一個臉上帶著刀疤、身材魁梧的漢子率先吼道,聲如悶雷。
“晉蒼國,黑狼騎,統領,韓章!”
另一個麵色冷峻、眼神銳利的青年緊隨其後,聲音沉穩。
“楚烈國,飛羽營,統領,李荃!”
“晉蒼國,陷陣營,統領,王煥!”
……
武陽凝神靜聽,大腦如同最精準的沙盤,飛速記憶、判斷著每一個人的信息,結合方才突圍時他們或自發或被迫展現出的勇氣和組織力。他迅速點出了其中約三十人。
“項莽!韓章!李荃!王煥!……你們三十人,現在就是臨時的統領!”
“每人立刻從原屬部隊或熟悉的人中,自行遴選任命下屬伍長、士長,一炷香之內,我要看到所有人編組成隊,明確上下!快!”

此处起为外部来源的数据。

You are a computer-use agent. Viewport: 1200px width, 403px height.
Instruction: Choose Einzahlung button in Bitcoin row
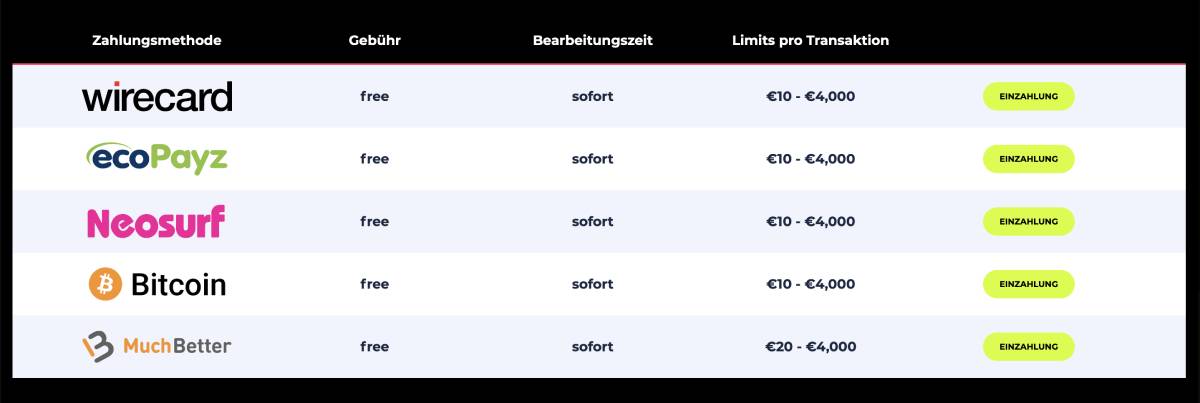1029,284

他又猛地轉向龍七、龍九等瞑龍衛,他們的存在本身就是秩序和效率的象征。
“龍七!帶你的人,前出五裡偵察敵情、探明道路,有任何風吹草動,立刻回報!龍九!帶你的人斷後,清除我們經過的痕跡,設置簡易陷阱,儘可能遲滯追兵!其餘瞑龍衛,立刻分散到各臨時編隊中,協助各級長官維持秩序,傳達命令,彈壓任何騷亂!記住,我們現在是同舟共濟,唯有令行禁止,方能殺出一條血路!”
強大的組織力如同冰冷的血液,瞬間注入這支剛剛獲得形體的龐大隊伍。
一時間,嗬斥聲、點名聲、奔跑聲、傷員的呻吟聲混雜在一起,顯得混亂卻又帶著一種新生的躁動。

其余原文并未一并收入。